When my daughters visit from college, I ask them what meals they want me to prepare while they are home. Their first request is always seared tuna bowls. This dish is light and fresh with a delicious combination of flavors. It is one of those satisfying meals that leaves you feeling full, but not feeling stuffed. I usually make the bowls with sushi rice, but you can substitute lightly sautéed cauliflower rice if you would rather make a grain-free option. Both methods are delightful. I use tamari in this recipe, which is a gluten-free soy sauce. You can substitute traditional soy sauce if you prefer. You can also use coconut aminos with a dash of salt if you would like a soy-free version.
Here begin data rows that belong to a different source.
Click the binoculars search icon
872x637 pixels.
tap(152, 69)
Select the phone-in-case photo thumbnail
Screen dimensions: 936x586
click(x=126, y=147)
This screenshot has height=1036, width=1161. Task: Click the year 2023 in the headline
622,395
If you are following a paleo diet, prepare the dish with both the cauliflower rice and the coconut aminos.
Seared Tuna Bowls
- Total Time: 44 minutes
- Yield: 4 servings 1x
Ingredients
2 pounds of ahi or yellowtail tuna steaks, 2-4 steaks
1/3 cup toasted sesame oil
1/3 cup tamari
4 tsp minced garlic
2 TBSP grated ginger
4 tsp lime juice
2 TBSP olive or avocado oil
3 cups cooked sushi rice, warm
1 mango, peeled and diced
1 avocado, peeled and diced
1/2 cup chopped green onions
2 TBSP toasted sesame seeds
1/4 cup chopped cilantro
1 batch of Easy Asian Slaw, see recipe below
Ingredients for the Easy Asian Slaw:
6 cups shredded cabbage
1/2 cup good quality mayonnaise
2 TBSP toasted sesame oil
2 TBSP tamari
2 TBSP honey
1 TBSP rice vinegar or lime juice
2 tsp grated ginger
Instructions
- Whisk together the toasted sesame oil, tamari, garlic, and lime juice.
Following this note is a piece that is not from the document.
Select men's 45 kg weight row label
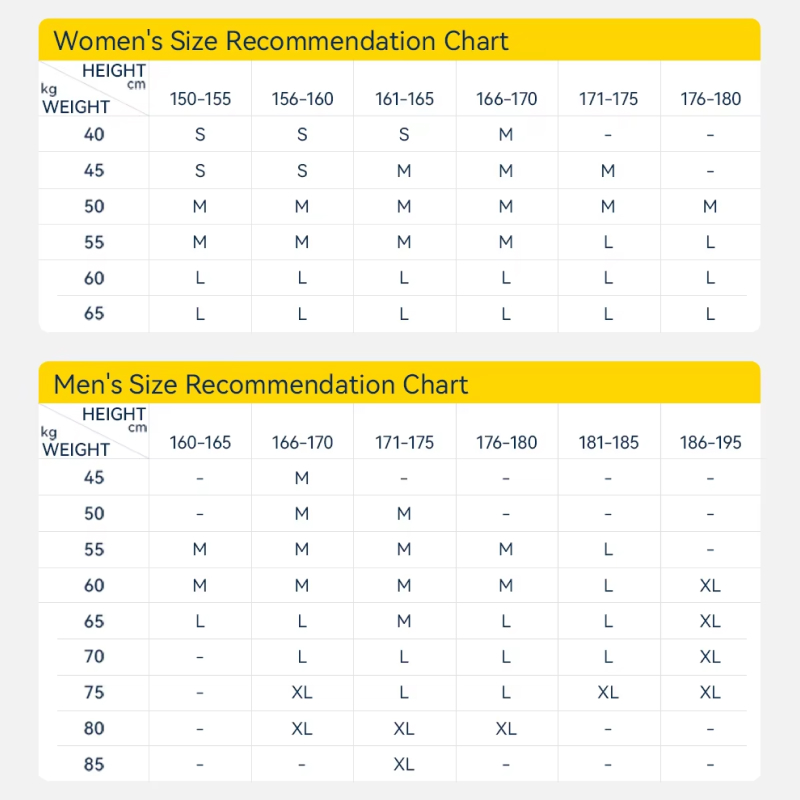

- Place the tuna steaks in the marinade and turn to coat.
- Cover and refrigerate for at least 30 minutes and up to 2 hours.
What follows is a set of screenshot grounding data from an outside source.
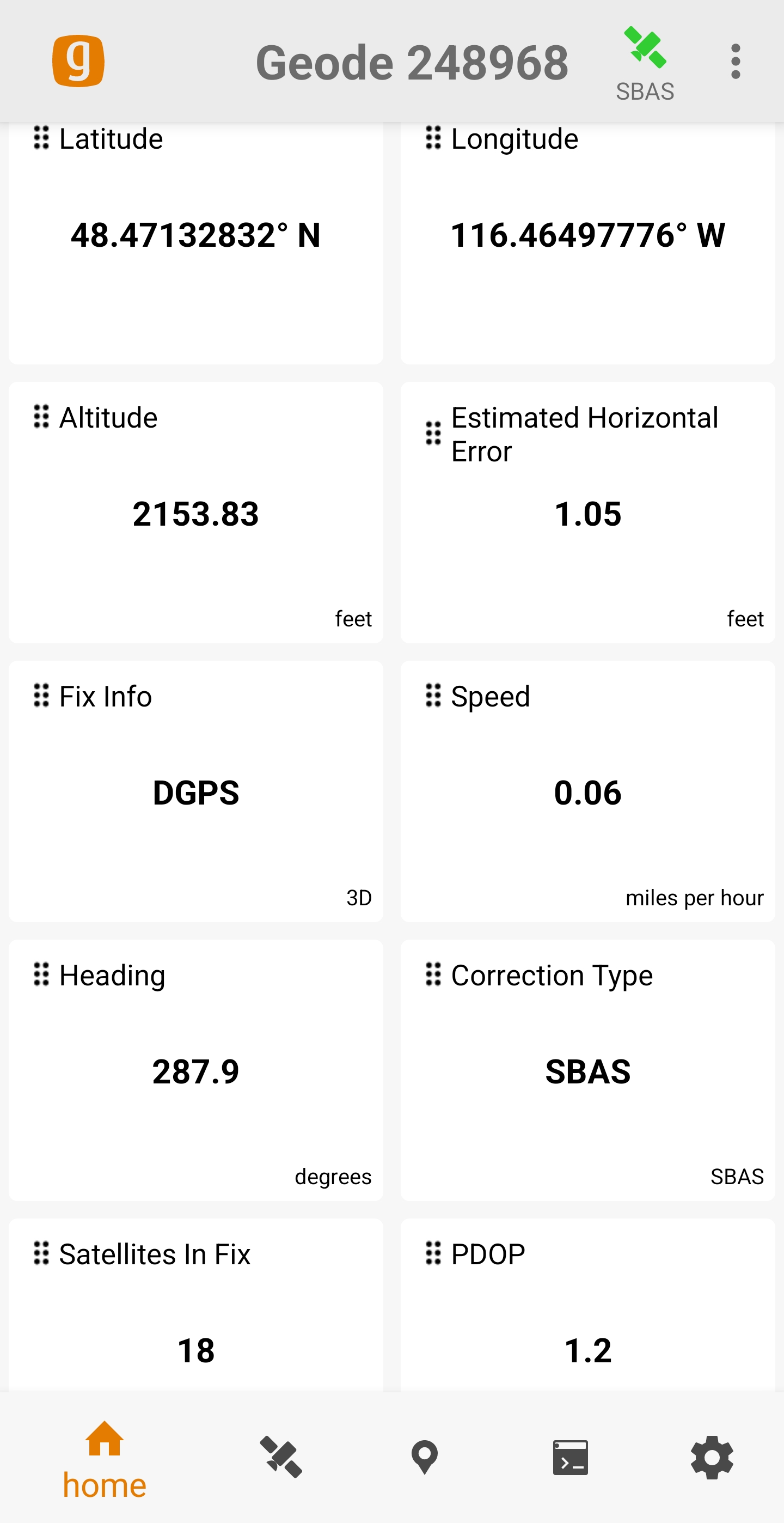
Task: Tap the Speed card drag handle
Action: coord(433,695)
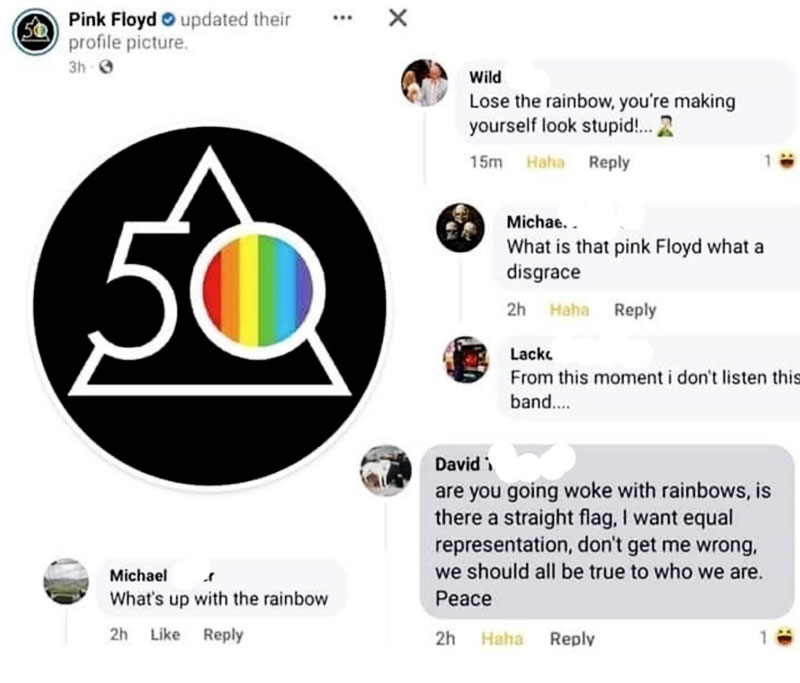The height and width of the screenshot is (683, 800).
Task: Toggle Haha on the 'what a disgrace' comment
Action: 570,310
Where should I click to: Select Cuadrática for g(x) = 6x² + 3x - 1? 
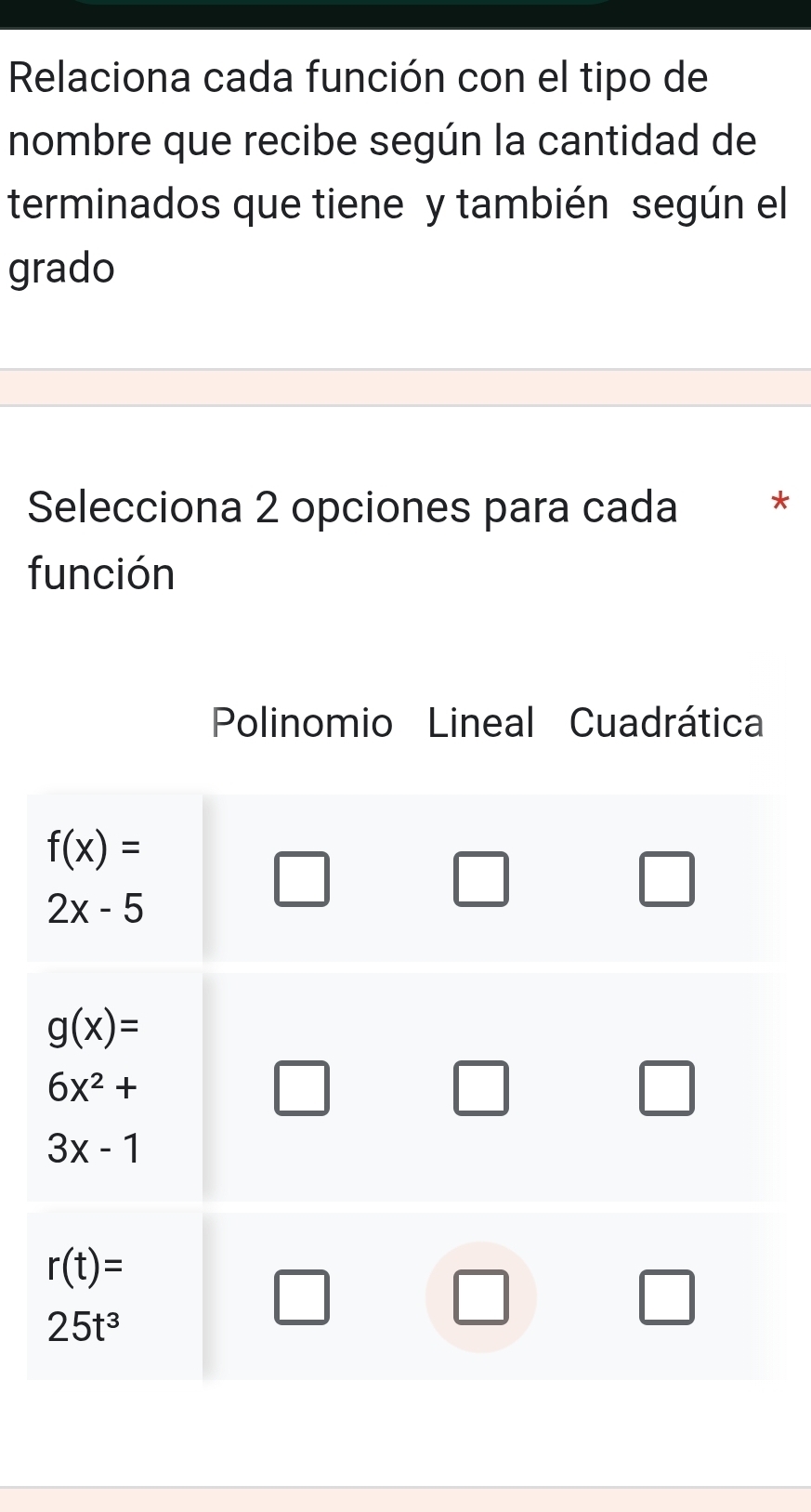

- Remove the tuna from the fridge and let it sit at room temperature for 20 to 30 minutes.
- Place a large sauté pan or skillet over medium-high heat and coat with olive or avocado oil.
- Cook the tuna steaks for 1-2 minutes per side.
- Remove from heat and allow to rest.
- Divide the Asian slaw and cooked sushi rice between 4 bowls.
- Slice the seared tuna against the grain and add to the bowls.
- Top with avocado, mango, green onions, cilantro, and sesame seeds.
- Serve with tamari or soy sauce, and chipotle lime mayonnaise (We like Primal Kitchen brand).
Directions for the Easy Asian Slaw:
- In a medium bowl combine all the ingredients except the shredded cabbage and whisk until smooth.
- Add the shredded cabbage and stir well.
- Store covered in the refrigerator until ready to serve.
Notes
Total time does not include marinating or resting times, which are noted in the instructions.